Nancy Northup, president and CEO of the Center for Reproductive Rights, said Monday’s decision by no means ends the struggle over abortion rights in legislatures and the courts.
“We’re relieved that the Louisiana law has been blocked today but we’re concerned about tomorrow. With this win, the clinics in Louisiana can stay open to serve the one million women of reproductive age in the state. But the Court’s decision could embolden states to pass even more restrictive laws when clarity is needed if abortion rights are to be protected,” Northup said.
In his reasoning, Roberts “signaled a willingness to lessen the legal protections for abortion,” University of Michigan law professor Leah Litman wrote on the Take Care blog. However, she also acknowledged that Roberts’ “emphasis on the importance of adhering to the Court’s prior decisions does not sound like the thinking of a person who is inclined to overrule Roe v. Wade.”
A trial judge had said the law would not provide health benefits to women and would leave only one clinic open in Louisiana, in New Orleans. That would make it too hard for women to get abortions, in violation of the Constitution, the judge ruled.
But the appeals court in New Orleans rejected the judge’s findings and upheld the law in 2018, doubting that any clinics would have to close and saying that doctors had not tried hard enough to establish relationships with local hospitals.
The clinics filed an emergency appeal at the Supreme Court, asking that the law be blocked while the justices evaluated the case.
Early last year, Roberts joined with the four liberal members of the court to grant that request and keep the law on hold.
Roberts’ vote was a bit of a surprise because of his earlier vote n the Texas case.
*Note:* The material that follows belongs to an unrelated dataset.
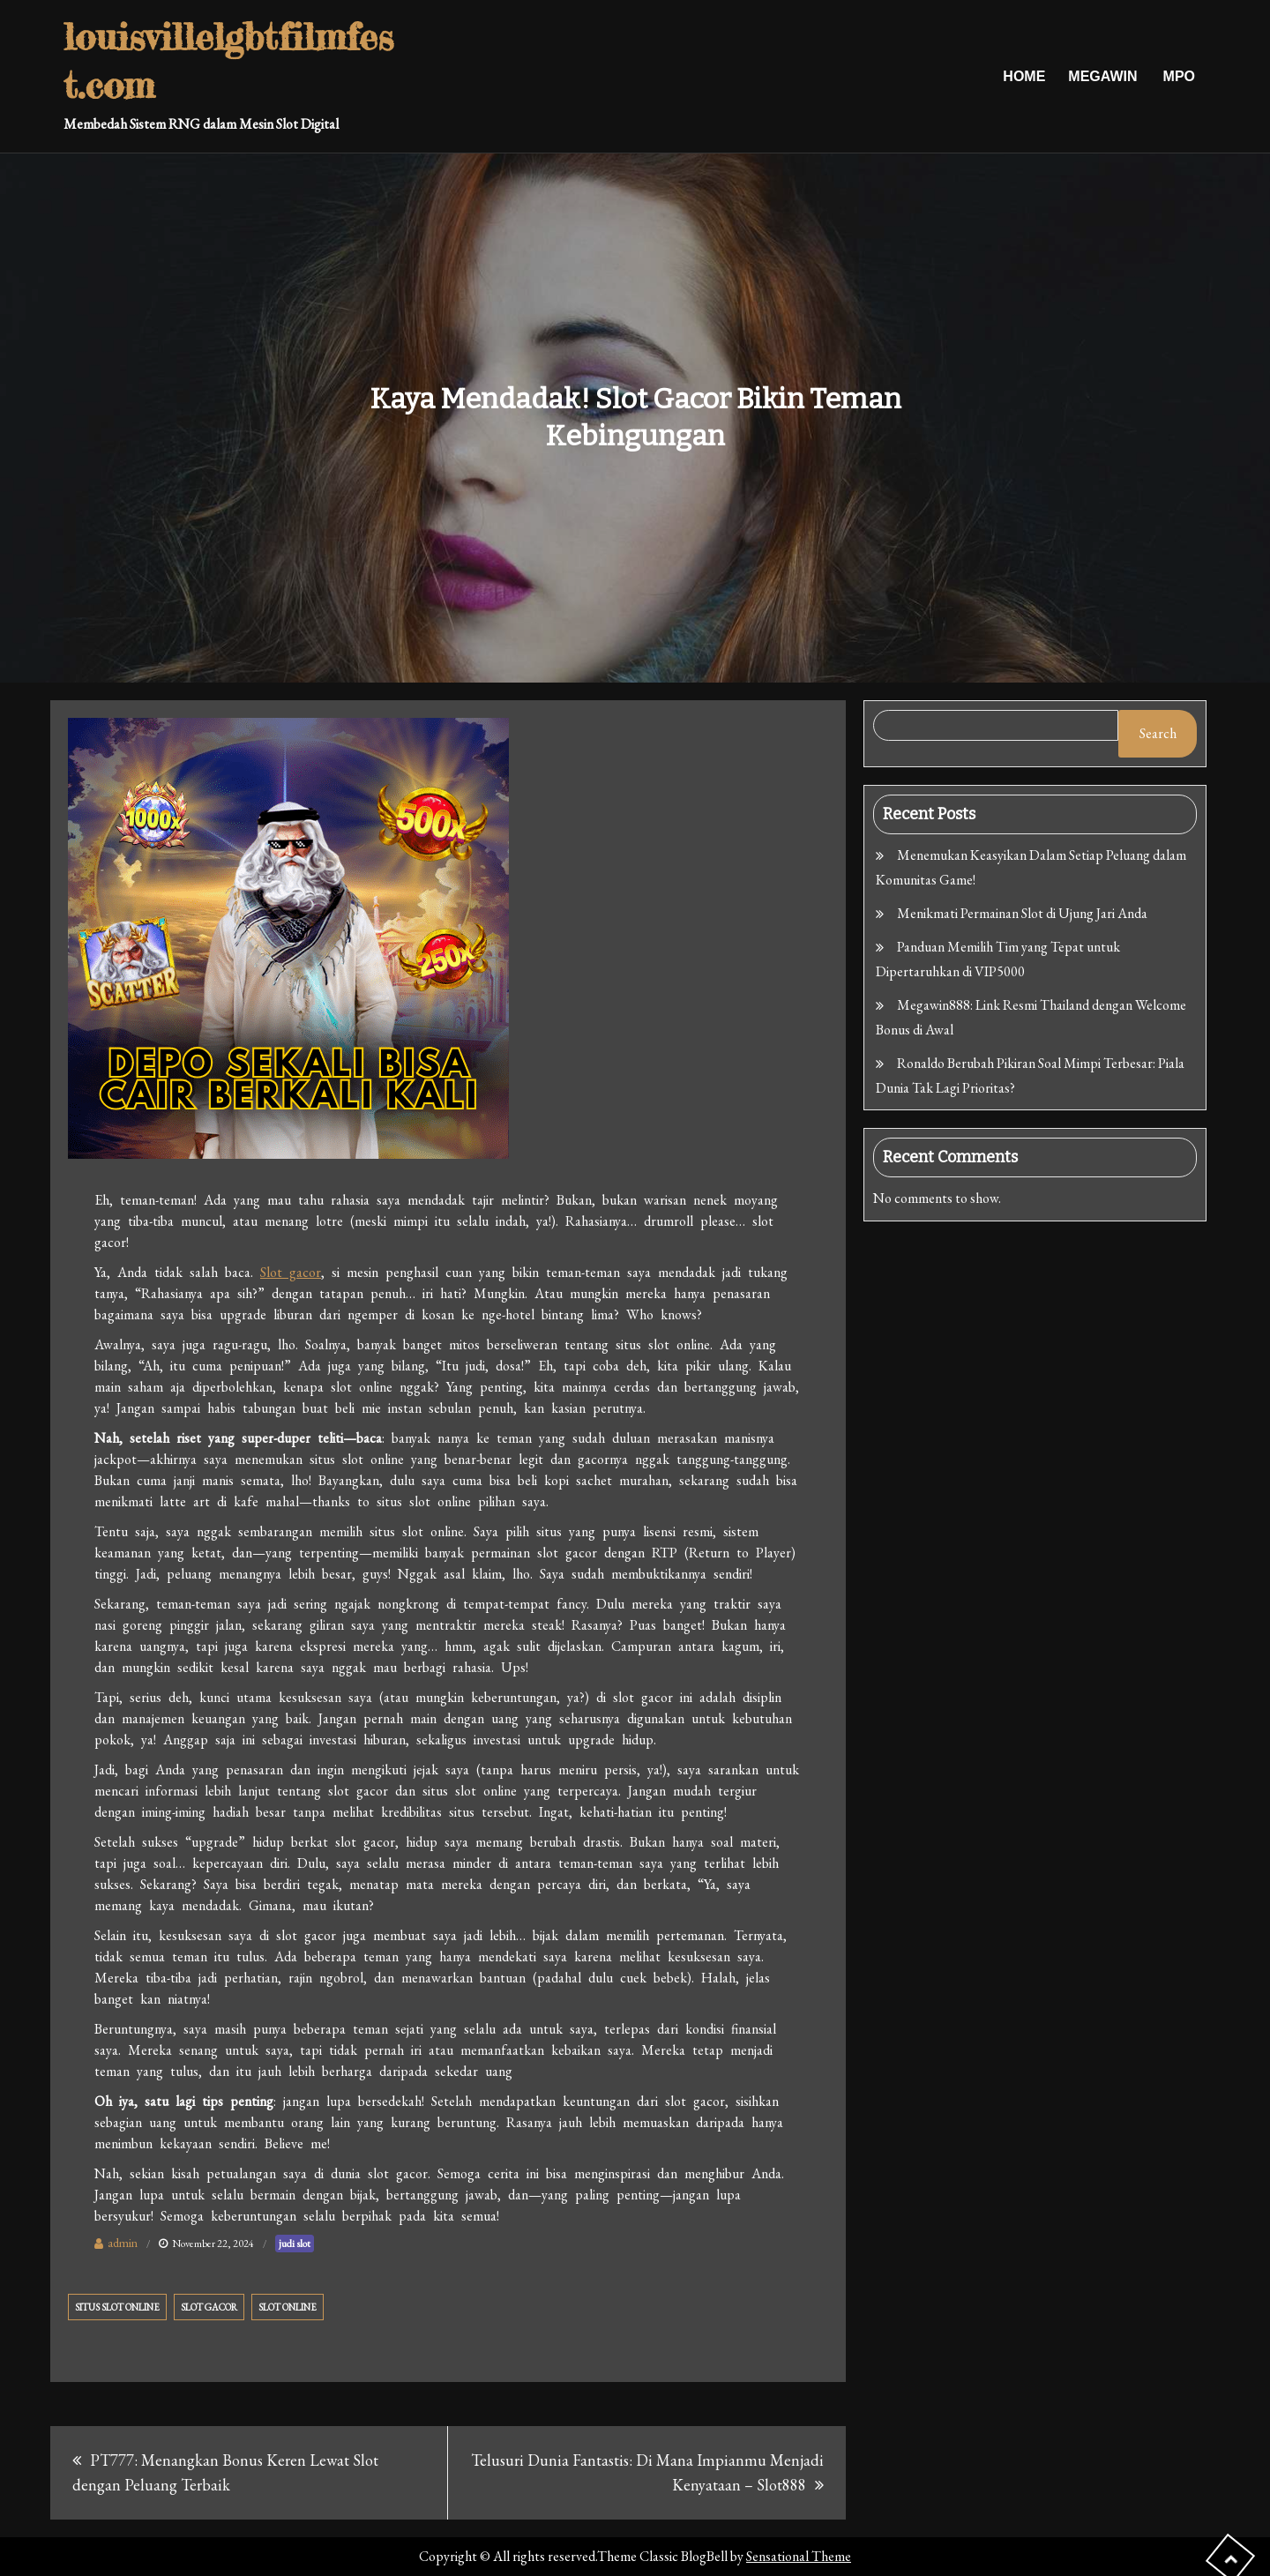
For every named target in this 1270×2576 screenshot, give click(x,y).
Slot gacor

It may have reflected his new role since Justice Anthony Kennedy’s retirement as the court’s swing justice, his concern about the court being perceived as a partisan institution and his respect for a prior decision of the court, even one he disagreed with. Roberts didn’t write anything explaining his position at the time of the Texas case.
The regulations at issue in Louisiana are distinct from other state laws making their way through court challenges that would ban abortions early in a pregnancy. Those include bans on abortion once a fetal heartbeat is detected, as early as 6 weeks, and the almost total ban passed in Alabama.